SEE THE INTRODUCTION IN THE FRENCH PAGE !
Mr President,
We, peasants, women and men, of the International movement La Via Campesina, organised from 20 to 25 of June 2008 the International Conference on Peasant Rights in Jakarta, Indonesia. After seven years of intense discussions on the content and strategies, our spirits are high and full of confidence that we will achieve an International Convention on Peasant Rights. This convention will be one cornerstone to sustainable life for all human beings in our planet.
We peasants, women and men, landless people, agricultural workers, small –and medium-scale farmers, indigenous people and rural youth, represent almost half of the world population and are the backbone of the food systems. The food, energy and climate crises show us the massive and systematic violations of peasant rights.

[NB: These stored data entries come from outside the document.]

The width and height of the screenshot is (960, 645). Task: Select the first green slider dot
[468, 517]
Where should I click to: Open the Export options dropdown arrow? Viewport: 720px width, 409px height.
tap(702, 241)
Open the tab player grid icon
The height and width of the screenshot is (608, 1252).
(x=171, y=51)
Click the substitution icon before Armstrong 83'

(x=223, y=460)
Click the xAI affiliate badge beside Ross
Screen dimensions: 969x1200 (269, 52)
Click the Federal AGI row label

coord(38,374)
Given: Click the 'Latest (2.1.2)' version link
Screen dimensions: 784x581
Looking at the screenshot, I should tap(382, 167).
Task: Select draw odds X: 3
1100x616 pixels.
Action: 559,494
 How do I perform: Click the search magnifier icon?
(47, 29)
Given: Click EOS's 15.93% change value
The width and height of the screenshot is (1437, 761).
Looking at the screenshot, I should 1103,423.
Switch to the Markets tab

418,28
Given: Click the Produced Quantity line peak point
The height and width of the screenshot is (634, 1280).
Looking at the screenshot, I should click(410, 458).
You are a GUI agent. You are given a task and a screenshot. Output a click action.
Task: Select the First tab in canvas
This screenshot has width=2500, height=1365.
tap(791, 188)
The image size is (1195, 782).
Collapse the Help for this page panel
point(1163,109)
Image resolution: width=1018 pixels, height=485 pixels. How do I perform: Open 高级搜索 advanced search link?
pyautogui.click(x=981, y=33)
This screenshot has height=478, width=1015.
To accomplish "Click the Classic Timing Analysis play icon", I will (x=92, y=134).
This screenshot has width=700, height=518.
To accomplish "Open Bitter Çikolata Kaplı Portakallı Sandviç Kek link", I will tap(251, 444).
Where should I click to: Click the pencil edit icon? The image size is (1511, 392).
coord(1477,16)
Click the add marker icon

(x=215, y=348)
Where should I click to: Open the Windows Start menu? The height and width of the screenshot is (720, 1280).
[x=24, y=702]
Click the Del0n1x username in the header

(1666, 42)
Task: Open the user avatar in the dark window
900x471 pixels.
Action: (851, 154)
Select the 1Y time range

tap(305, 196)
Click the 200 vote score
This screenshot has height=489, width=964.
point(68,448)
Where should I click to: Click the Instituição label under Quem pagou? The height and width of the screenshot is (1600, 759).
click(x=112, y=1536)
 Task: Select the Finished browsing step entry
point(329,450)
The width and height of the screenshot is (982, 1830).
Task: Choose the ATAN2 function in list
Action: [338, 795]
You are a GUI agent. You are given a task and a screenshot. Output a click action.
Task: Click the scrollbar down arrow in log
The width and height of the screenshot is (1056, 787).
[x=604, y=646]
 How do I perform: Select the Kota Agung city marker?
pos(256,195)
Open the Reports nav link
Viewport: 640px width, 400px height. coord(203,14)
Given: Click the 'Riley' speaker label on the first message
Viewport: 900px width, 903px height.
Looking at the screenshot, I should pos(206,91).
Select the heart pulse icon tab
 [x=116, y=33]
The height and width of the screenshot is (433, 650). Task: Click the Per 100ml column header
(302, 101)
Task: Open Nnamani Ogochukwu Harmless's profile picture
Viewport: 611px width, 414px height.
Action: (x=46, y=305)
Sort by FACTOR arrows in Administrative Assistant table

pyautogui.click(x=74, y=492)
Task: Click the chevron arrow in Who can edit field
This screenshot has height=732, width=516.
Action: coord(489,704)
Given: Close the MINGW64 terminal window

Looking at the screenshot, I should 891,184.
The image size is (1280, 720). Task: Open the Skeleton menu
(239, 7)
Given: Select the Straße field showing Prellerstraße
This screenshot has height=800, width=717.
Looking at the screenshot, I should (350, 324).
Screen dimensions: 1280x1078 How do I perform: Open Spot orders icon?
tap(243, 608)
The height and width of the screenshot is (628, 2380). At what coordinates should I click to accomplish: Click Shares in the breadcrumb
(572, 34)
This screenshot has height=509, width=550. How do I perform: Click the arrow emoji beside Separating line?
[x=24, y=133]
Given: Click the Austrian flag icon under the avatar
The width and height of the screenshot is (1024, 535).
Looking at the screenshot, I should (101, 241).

We are being increasingly and violently expelled from our lands and alienated from our sources of livelihoods. We can not earn an income which allows us to live in dignity. A mix of national policies and international framework conditions are responsible for driving us to extinction. Noteworthy among these policies are the processes of privatization of land, the dismantling of rural public services and those that supported production and commercialization by small and medium producers, the fostering of highly capitalized and high-inputs agro-exportation, the push toward the liberalization of agricultural trade and toward policies of food security based on international commerce.
Moreover, violent oppression is a daily experience for us. Many of us are arrested, terrorized, tortured and even killed. Thousands of peasant leaders are being criminalized because they were fighting for their rights.
We have inherited a long history of peasant’s struggles defending our rights. The Universal Declaration of Human Rights (UNDHR) and the main human rights treaties are important instruments in our contemporary struggles. Nevertheless, we feel as other oppressed groups such as indigenous peoples, and women, that time has come to fully spell out our distinct individual and collective rights. There are major gaps in the interpretation and implementation of the main human rights treaties when applied to peasants. Therefore, we need specific provisions and mechanisms to fully protect our rights.
A future Convention on Peasant Rights will contain the values of the rights of peasants—and should particularly strengthen the rights of women peasants—which will have to be respected, protected and fulfilled by governments and international institutions.
The CETIM and La Via Campesina urge the Advisory Committee to appropriate the idea of a International Convention on Peasant Rights and presents it to the Human Rights Council.
Mr President,
I thank you for your attention.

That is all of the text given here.